Seher Tokmak

Personal information
- Nationality: Turkish
- Born: 12 April 1999 (age 27) Bolu, Turkey
- Education: Bolu Abant Izzet Baysal University

Sport
- Sport: Sports shooting

Medal record
| Women's Sports shooting |
| Representing Turkey |

= Seher Tokmak =

Turkish sports shooter

Seher Tokmak (born 12 April 1999) is a Turkish sports shooter competing in the 10m air pistol event. She set new national records.

== Sport career ==
She won the junior team event at the 2015 National Sovereignty Aİr Firearms Cup.
At the 2015 Atatürk Air Firearms Cup, she placed third in the individual, and second in the team event of the junior category.
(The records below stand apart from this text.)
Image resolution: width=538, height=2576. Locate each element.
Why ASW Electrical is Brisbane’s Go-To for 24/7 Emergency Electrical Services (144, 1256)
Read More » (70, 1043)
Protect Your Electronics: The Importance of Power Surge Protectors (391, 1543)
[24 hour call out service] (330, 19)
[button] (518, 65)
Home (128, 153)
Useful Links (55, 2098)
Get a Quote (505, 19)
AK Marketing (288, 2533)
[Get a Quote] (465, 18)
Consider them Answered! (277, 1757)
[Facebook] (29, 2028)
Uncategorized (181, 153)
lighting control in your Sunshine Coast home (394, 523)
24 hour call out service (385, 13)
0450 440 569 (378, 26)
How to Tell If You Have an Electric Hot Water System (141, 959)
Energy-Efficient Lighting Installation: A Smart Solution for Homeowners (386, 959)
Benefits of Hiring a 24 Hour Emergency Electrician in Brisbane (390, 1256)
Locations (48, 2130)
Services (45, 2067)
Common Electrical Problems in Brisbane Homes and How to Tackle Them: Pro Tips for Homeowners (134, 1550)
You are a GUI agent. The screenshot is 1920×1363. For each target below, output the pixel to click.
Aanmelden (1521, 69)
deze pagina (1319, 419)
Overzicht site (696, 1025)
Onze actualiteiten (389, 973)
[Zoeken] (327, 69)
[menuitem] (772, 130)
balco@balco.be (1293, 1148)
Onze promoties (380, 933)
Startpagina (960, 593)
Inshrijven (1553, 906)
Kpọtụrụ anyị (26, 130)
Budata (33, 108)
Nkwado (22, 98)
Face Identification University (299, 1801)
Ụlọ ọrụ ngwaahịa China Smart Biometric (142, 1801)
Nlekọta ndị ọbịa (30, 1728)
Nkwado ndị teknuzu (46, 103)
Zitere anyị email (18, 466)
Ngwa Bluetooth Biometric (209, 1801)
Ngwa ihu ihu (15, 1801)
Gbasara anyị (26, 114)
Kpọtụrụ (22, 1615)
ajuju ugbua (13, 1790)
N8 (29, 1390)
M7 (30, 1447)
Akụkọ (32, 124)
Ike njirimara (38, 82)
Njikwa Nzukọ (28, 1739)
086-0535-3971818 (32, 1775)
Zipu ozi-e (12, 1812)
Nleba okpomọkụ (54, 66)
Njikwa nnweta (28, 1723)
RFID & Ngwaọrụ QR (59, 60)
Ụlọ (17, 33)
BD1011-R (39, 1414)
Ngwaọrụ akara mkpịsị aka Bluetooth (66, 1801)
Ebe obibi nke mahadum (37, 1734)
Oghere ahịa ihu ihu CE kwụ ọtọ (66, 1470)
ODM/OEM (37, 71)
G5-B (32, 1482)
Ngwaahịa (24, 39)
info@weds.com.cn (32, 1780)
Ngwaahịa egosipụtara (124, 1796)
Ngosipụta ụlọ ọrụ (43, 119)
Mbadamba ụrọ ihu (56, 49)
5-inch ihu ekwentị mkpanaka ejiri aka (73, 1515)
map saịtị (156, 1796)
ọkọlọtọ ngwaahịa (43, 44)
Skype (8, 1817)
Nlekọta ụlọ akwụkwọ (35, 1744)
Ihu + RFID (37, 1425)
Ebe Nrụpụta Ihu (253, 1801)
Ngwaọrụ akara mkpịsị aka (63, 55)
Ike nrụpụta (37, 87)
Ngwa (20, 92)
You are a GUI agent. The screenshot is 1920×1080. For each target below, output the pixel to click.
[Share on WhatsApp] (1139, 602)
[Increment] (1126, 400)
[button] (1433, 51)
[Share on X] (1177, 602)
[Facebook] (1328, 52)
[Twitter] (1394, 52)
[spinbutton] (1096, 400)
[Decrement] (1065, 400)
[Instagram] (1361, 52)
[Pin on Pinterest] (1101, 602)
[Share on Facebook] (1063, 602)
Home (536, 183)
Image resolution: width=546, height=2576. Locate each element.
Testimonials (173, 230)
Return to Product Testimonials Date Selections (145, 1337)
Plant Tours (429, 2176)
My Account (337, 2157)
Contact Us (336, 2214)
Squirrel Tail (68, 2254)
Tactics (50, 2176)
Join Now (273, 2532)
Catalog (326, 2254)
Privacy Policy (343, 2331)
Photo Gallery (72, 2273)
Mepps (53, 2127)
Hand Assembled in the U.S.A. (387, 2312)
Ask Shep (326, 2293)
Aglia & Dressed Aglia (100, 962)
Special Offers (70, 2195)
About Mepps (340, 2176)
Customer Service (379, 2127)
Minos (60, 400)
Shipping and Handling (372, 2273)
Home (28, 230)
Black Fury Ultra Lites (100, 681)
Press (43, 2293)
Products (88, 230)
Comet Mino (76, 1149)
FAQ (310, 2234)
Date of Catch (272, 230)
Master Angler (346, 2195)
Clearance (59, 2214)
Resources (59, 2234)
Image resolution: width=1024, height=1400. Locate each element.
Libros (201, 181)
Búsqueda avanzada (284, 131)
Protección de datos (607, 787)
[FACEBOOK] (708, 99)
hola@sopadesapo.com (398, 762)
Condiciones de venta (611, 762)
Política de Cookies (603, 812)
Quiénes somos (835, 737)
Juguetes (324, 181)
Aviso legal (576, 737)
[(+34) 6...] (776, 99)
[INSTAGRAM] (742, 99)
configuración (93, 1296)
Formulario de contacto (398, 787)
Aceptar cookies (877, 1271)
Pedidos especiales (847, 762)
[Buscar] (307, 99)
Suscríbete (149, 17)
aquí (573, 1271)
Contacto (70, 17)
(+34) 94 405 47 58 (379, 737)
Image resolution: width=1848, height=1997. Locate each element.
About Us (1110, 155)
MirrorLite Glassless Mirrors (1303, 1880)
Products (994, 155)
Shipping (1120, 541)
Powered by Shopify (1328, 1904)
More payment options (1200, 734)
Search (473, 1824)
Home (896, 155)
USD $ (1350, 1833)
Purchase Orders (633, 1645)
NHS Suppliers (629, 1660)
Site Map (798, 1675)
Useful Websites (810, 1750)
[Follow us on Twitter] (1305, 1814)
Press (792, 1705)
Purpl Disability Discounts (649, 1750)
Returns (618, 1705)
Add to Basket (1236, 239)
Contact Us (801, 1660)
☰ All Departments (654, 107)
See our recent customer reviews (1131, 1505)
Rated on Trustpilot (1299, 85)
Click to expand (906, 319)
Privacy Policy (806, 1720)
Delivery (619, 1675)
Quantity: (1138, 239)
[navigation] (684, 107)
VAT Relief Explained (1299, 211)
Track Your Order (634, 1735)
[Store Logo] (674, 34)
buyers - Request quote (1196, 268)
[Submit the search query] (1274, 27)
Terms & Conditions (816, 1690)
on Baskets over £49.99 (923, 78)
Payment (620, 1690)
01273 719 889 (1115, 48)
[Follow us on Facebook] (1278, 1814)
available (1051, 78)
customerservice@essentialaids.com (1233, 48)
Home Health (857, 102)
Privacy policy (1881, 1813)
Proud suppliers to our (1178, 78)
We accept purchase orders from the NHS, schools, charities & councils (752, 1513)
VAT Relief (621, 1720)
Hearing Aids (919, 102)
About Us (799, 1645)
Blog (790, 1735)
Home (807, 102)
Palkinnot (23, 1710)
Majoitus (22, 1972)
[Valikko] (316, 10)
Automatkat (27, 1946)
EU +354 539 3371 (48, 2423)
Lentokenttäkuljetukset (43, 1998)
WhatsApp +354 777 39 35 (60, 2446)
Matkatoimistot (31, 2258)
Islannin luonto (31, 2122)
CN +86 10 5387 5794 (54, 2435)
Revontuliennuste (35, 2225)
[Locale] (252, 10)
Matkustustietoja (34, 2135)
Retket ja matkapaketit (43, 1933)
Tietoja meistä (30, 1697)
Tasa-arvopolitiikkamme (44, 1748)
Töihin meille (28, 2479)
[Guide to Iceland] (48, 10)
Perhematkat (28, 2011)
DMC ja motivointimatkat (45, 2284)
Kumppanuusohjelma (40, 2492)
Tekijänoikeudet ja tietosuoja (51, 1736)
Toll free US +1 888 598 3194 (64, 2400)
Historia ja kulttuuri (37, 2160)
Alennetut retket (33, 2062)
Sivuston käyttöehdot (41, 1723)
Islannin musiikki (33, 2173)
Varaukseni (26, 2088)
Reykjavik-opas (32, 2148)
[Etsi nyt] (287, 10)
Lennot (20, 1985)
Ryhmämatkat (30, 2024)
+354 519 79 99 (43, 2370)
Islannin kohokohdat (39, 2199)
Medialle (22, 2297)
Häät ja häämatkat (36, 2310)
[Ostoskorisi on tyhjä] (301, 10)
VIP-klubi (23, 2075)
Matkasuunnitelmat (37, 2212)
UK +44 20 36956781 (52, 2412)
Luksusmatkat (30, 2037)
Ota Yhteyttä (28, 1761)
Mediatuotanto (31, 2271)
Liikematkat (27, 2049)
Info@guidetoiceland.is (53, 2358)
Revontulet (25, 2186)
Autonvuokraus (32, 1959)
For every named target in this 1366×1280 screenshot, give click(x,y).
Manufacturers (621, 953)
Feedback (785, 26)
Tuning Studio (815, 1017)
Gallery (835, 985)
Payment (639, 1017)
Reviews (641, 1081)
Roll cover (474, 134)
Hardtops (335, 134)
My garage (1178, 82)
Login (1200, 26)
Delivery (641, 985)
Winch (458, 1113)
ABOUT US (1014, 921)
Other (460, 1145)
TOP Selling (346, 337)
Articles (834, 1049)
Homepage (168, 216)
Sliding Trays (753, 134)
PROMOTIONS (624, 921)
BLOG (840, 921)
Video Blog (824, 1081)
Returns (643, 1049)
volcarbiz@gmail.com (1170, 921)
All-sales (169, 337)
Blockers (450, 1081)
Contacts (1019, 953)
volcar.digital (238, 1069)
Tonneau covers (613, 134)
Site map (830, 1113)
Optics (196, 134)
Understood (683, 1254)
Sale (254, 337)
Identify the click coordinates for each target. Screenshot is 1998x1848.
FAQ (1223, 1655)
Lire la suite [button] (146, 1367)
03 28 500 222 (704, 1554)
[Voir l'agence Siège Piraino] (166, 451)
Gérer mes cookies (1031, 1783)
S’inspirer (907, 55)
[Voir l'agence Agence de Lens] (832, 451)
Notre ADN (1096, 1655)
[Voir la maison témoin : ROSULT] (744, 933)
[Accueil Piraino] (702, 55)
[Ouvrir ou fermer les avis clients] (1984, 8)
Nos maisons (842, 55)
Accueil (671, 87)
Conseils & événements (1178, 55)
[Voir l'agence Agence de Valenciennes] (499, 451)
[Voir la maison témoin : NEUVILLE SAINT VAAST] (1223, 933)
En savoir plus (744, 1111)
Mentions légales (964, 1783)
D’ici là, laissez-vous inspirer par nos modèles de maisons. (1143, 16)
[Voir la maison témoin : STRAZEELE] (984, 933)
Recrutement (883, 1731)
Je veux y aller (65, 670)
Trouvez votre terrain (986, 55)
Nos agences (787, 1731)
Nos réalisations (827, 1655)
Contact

At the 2022 European 10 m Events Championships in Hamar, Norway, she and her teammates Şevval İlayda Tarhan and Elif Beyza Aşık set a new European women's team record in 10 m with 861 points.

In April 2023, she set a new national record with 577 points, and became champion in the Turkish Universities Shooting Championship. She defended her title the next year's championship.

== Personal life ==
Seher Tokmak was born in Bolu, Turkey on 12 April 1999. She is a student in Bolu Abant Izzet Baysal University.